South Australian scientists have made a significant breakthrough in the fight against drug resistance affecting patients with acute myeloid leukaemia (AML), a rare blood cancer that kills most sufferers within a few years.
A revolutionary discovery
The breakthrough by scientists from CALHN’s SA Pathology team and the University of South Australia, through the Centre for Cancer Biology (CCB), could revolutionise the treatment of AML.
“Each year in Australia, around 900 people are diagnosed with AML, a cancer of the blood and bone marrow characterised by an overproduction of cancerous white blood cells called leukaemic blasts,” said researcher Professor Stuart Pitson, Head of the CCB’s Molecular Therapeutics Laboratory.

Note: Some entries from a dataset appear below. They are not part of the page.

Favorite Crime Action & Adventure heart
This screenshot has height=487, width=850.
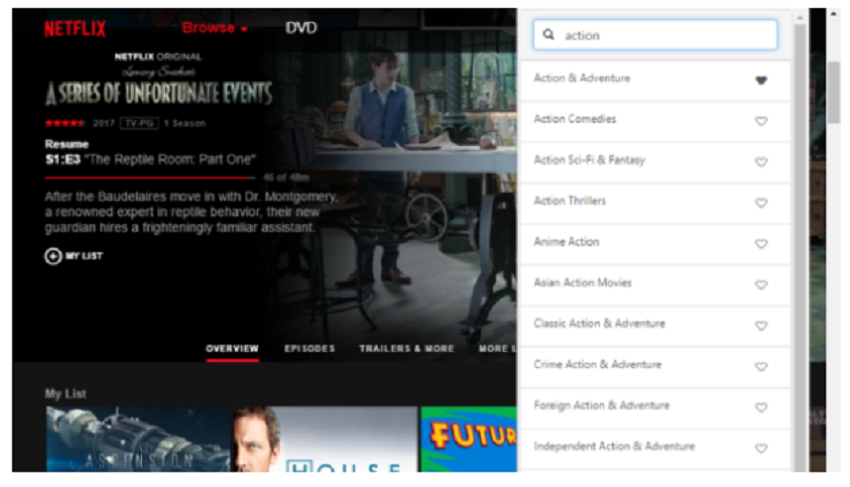761,367
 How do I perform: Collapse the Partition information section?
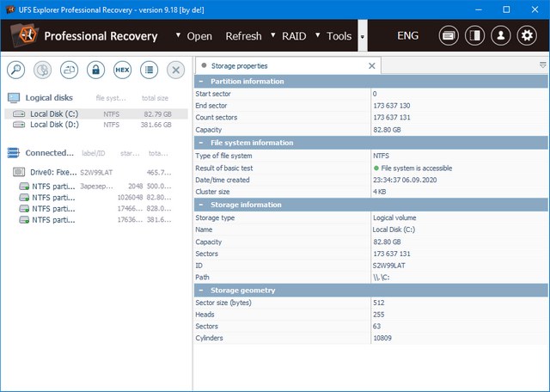201,82
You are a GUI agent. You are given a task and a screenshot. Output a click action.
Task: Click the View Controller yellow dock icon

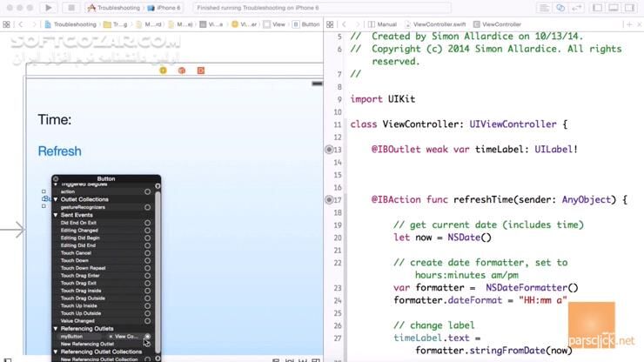coord(163,70)

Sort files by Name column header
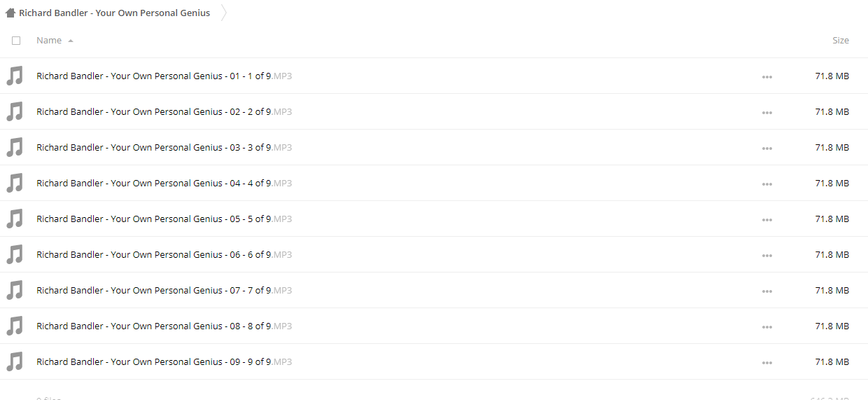49,41
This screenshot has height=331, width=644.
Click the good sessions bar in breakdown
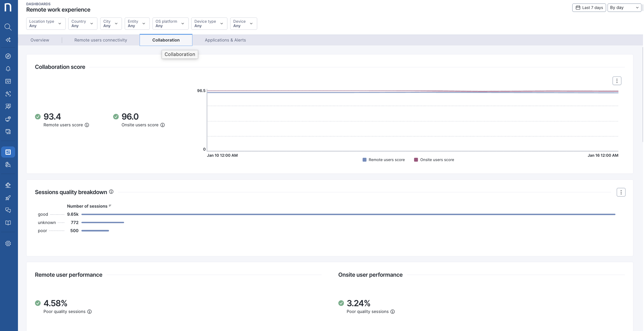click(348, 214)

“These cells crowd out normal white blood cells, which then can’t do their usual infection-fighting work, thereby increasing the risk of infections, low oxygen levels and bleeding.”

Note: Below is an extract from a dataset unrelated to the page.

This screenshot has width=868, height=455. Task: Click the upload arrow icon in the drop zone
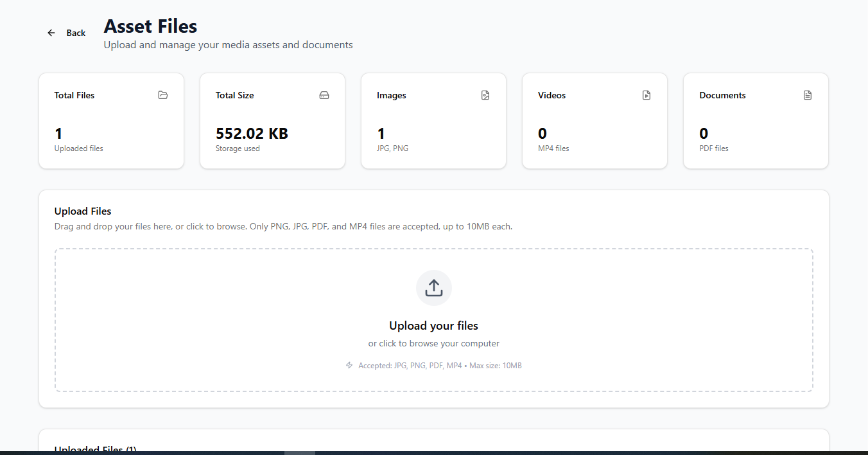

Venetoclax, a new therapy for AML recently listed on the PBS, initially produced positive results for AML patients, according to SA Pathology haematologist Associate Professor David Ross, but over time AML cells become resistant to it.
The CCB researchers used a large biobank of patient-donated AML biopsies and world-leading advanced pre-clinical models to demonstrate that by modulating lipid metabolism in the body, a protein called Mcl-1 is inhibited in AML cells – the protein that facilitates drug resistance.
“This process makes AML cells exquisitely sensitive to Venetoclax, while leaving the normal white blood cells unaffected,” SA Pathology researcher and co-lead author, Associate Professor Jason Powell says.
The next step
Following this discovery, the CCB team is now working to optimise drugs targeting this pathway to take into clinical trials for AML patients.
“For most people with AML, the chances of long-term survival are no better now than they were last century,” A/Prof Ross says.
“Now, we have a chance to remedy that. New treatments that prevent Venetoclax resistance have the potential to prolong survival, or even increase the chances of a cure in a disease for which improved outcomes are desperately needed.”